News » Towards a Truly Cruelty‑Free Britain: PETA at 11 Downing Street

Towards a Truly Cruelty‑Free Britain: PETA at 11 Downing Street

PETA was proud to attend a special event at 11 Downing Street celebrating the UK’s thriving cruelty‑free industry an industry that proves innovation, ethics, and commercial success can go hand in hand.

We were invited to speak as a leading organisation working to end animal testing for cosmetics and other products. Dr Julia Baines, PETA’s Head of Science Policy, and Mimi Bekhechi, Senior Vice President of PETA, attended the event. The invitation itself reflects the growing recognition that ending animal testing is not only an ethical imperative, but a scientific and economic opportunity.

PETA's Dr Julia Baines and Mimi Bekhechi
PETA’s Dr Julia Baines and Mimi Bekhechi attended the event at 11 Downing Street

The evening brought together ministers, members of both houses of Parliament, industry leaders, scientists, and advocates to celebrate what Britain has already achieved and to look ahead at how the UK can take leadership in building a truly crueltyfree future.

A British Success Story

The cruelty-free‑ sector is one of the UK’s quiet success stories. British brands and companies such as Dove, Lush, and The Body Shop have proven that ethical science builds trust, brand loyalty, and international reputations. Many of these companies are recognised on PETA US’s Ultimate Cruelty-Free List.

The Ultimate Cruelty-Free List began in 1987 with just a handful of mail-order businesses. Today, it includes more than 6,500 companies worldwide, making it the most comprehensive and longest-running crueltyf-ree certification of its kind.

Listed companies never test on animals for any reason, in any country, at any time. There are no exceptions for ingredients, no loopholes for regulations, and no compromises for market access.

A Ban Worth Celebrating – But Not the End of the Story

The UK’s cosmetics animal testing ban, alongside those introduced elsewhere around the world, is something to be proud of. These bans were hard-won victories, achieved only because consumers, scientists, campaigners, responsible businesses, and animal protection organisations worked together over decades.

However, the current legal framework does not always deliver what people believe the cosmetics testing ban guarantees.

Loopholes remain. Ingredients used in cosmetics can still be tested on animals under separate chemical regulations. As a result, animals continue to suffer in experiments that consumers rightly assume were banned long ago. Rats are force-fed cosmetic ingredients for weeks or months at a time. Pregnant rabbits and their babies are subjected to toxic exposure and then killed.

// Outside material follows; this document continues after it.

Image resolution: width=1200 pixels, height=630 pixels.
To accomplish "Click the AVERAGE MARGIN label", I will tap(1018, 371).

This contradiction found in UK law, EU regulations, and other jurisdictions undermines public trust and must be addressed.

A Cruelty-Free Future

Despite these shortcomings, this is not a moment for frustration. It is a moment for ambition.

The UK has published a strategy to phase out all animal testing a genuinely historic development. This creates an opportunity to think beyond cosmetics and household products, and to work towards something far bigger: a truly cruelty-free Britain.

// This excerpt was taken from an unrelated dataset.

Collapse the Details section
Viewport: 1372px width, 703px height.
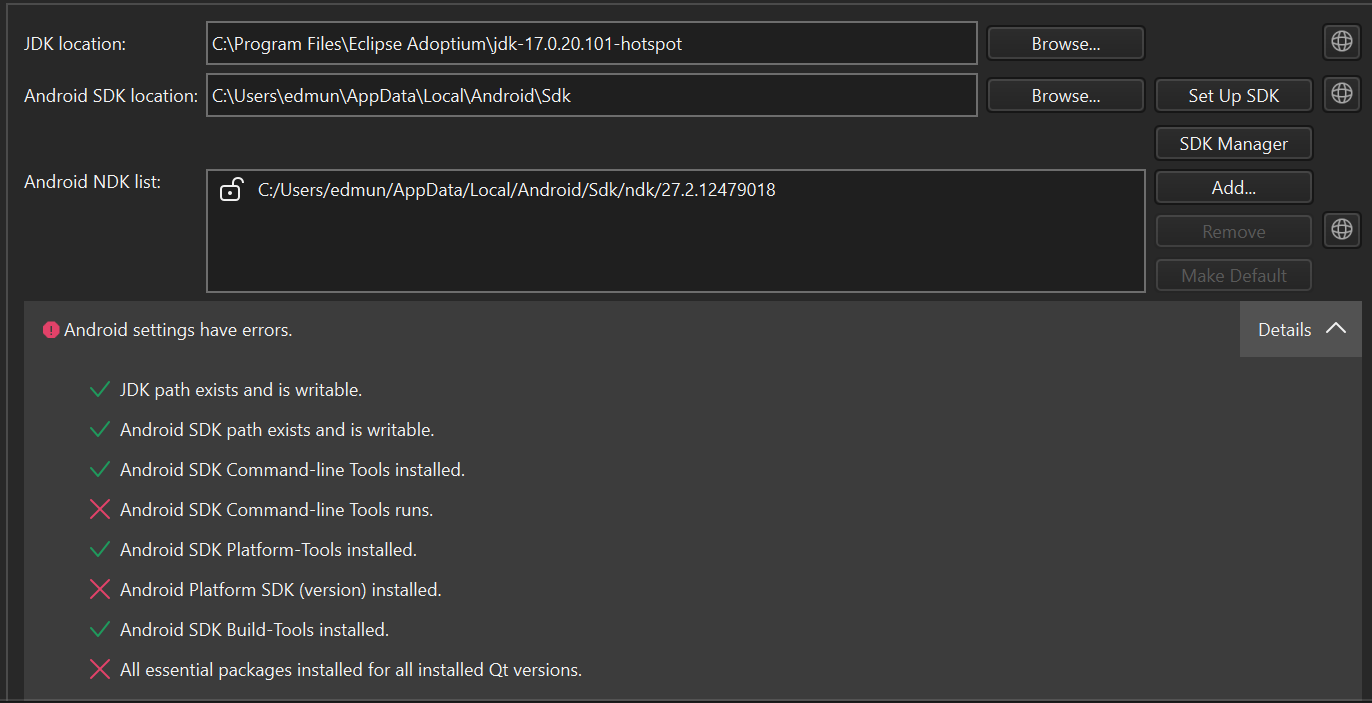pyautogui.click(x=1300, y=329)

Achieving that goal will require leadership. Ending animal testing cuts across chemical regulation, innovation policy, education, trade, and research funding. It cannot be siloed or treated as a niche issue. PETA called for dedicated ministerial leadership on animal-free science to ensure progress is coordinated, consistent, and meaningful across government.

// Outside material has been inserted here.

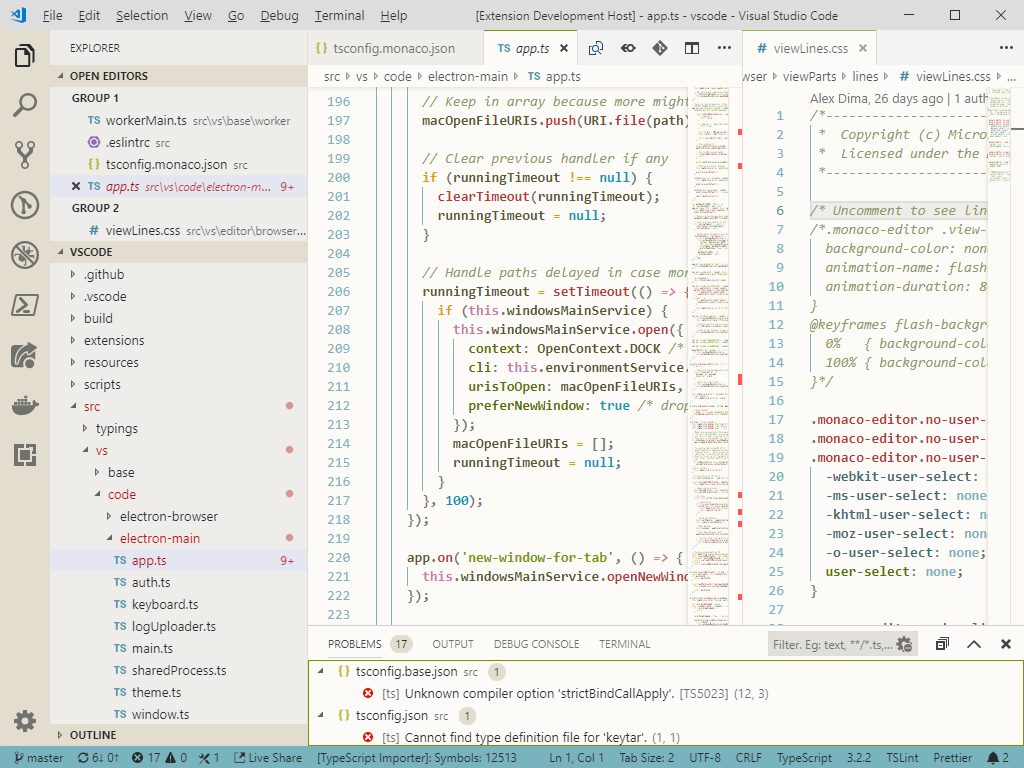Click the split editor icon in app.ts toolbar
The width and height of the screenshot is (1024, 768).
click(692, 48)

At the same time, this transition cannot be imposed from the top down alone. Government can and should set direction but industry must also lead. Ministers should actively encourage companies to develop their own clear, time-bound plans to end experiments on animals altogether. When businesses drive change from within, with government support, progress is faster and more durable.

Universities also have a central role. In countries such as the Netherlands, many universities now operate Transition to Animal‑Free Innovation hubs. These provide internal expertise, training, and practical support to help researchers move away from animal use.

Funding is another powerful lever. UK Research and Innovation and the Research Councils must play a stronger role in shifting public investment away from experiments on animals and towards modern, reliable, non‑animal approaches.

PETA’s Role – and the Road Ahead

The cosmetics testing ban would not exist without animal protection organisations that brought together scientific evidence, public concern, and political accountability. While PETA is often known for its bold public campaigns, behind the scenes PETA entities worldwide employ more than 40 scientists working across toxicology, regulatory science, and biomedical research.

As the UK’s roadmap to end animal testing is implemented, PETA stands ready to help

by providing scientific expertise, regulatory insight, and global experience.

The question is no longer whether Britain can end animal testing. The question is whether we will act with the urgency, coherence, and integrity that this moment demands.

Events like this one at 11 Downing Street show that the will is there. Now it’s time to turn commitment into action and make cruelty‑free science the norm, not the exception.